• Work task
Each line of the entries, from the first to the line containing "Screen dimensions: 663x375", is to be transcribed exactly as it stands; include no other lines.
-------------------------
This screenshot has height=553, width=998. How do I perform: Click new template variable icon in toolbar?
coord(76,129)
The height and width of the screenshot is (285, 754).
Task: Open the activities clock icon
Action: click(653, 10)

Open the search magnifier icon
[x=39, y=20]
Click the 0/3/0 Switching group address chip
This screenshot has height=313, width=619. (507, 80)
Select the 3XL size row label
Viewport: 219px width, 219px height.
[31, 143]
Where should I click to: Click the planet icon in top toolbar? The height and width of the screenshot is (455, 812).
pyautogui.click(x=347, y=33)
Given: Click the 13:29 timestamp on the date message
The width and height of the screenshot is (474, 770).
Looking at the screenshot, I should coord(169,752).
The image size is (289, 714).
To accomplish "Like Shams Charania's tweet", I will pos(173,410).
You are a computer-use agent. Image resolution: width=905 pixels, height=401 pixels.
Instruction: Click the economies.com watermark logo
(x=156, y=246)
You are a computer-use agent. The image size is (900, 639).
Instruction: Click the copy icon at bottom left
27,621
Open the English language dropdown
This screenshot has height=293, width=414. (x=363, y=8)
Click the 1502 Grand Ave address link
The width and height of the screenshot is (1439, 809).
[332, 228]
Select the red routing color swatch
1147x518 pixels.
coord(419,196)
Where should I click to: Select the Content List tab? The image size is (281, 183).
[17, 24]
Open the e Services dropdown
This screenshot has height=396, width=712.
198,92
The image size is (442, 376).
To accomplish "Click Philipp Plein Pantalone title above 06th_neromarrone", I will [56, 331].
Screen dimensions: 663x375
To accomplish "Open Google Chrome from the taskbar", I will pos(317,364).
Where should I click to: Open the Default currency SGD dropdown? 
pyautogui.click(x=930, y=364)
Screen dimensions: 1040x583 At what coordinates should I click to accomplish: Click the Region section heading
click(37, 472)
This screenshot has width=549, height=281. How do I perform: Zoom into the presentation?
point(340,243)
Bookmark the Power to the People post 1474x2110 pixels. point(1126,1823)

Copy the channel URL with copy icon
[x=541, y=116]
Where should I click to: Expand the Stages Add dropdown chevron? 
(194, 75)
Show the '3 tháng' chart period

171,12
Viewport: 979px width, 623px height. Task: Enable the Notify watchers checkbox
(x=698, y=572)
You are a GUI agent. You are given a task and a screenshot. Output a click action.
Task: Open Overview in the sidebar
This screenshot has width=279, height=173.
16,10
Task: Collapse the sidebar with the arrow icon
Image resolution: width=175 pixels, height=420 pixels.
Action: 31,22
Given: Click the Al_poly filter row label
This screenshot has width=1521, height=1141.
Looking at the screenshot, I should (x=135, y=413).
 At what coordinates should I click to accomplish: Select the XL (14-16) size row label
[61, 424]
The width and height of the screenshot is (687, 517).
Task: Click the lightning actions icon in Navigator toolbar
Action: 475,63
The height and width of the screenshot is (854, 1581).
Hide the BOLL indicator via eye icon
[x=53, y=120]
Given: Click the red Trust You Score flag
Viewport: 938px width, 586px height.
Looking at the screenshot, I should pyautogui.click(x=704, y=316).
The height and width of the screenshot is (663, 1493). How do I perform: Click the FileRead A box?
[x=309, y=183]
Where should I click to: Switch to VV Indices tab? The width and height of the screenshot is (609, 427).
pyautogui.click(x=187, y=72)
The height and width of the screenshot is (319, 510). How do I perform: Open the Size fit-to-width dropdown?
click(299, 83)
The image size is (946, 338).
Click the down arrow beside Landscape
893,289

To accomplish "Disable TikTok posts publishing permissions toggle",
-------------------------
• Solution to the exercise
This screenshot has height=553, width=998. How do I perform: Click new template variable icon in toolbar?
coord(76,129)
The height and width of the screenshot is (285, 754).
Task: Open the activities clock icon
Action: click(653, 10)

Open the search magnifier icon
[x=39, y=20]
Click the 0/3/0 Switching group address chip
This screenshot has height=313, width=619. (507, 80)
Select the 3XL size row label
Viewport: 219px width, 219px height.
[31, 143]
Where should I click to: Click the planet icon in top toolbar? The height and width of the screenshot is (455, 812).
pyautogui.click(x=347, y=33)
Given: Click the 13:29 timestamp on the date message
The width and height of the screenshot is (474, 770).
Looking at the screenshot, I should coord(169,752).
The image size is (289, 714).
To accomplish "Like Shams Charania's tweet", I will pos(173,410).
You are a computer-use agent. Image resolution: width=905 pixels, height=401 pixels.
Instruction: Click the economies.com watermark logo
(x=156, y=246)
You are a computer-use agent. The image size is (900, 639).
Instruction: Click the copy icon at bottom left
27,621
Open the English language dropdown
This screenshot has height=293, width=414. (x=363, y=8)
Click the 1502 Grand Ave address link
The width and height of the screenshot is (1439, 809).
[332, 228]
Select the red routing color swatch
1147x518 pixels.
coord(419,196)
Where should I click to: Select the Content List tab? The image size is (281, 183).
[17, 24]
Open the e Services dropdown
This screenshot has height=396, width=712.
198,92
The image size is (442, 376).
To accomplish "Click Philipp Plein Pantalone title above 06th_neromarrone", I will [56, 331].
Screen dimensions: 663x375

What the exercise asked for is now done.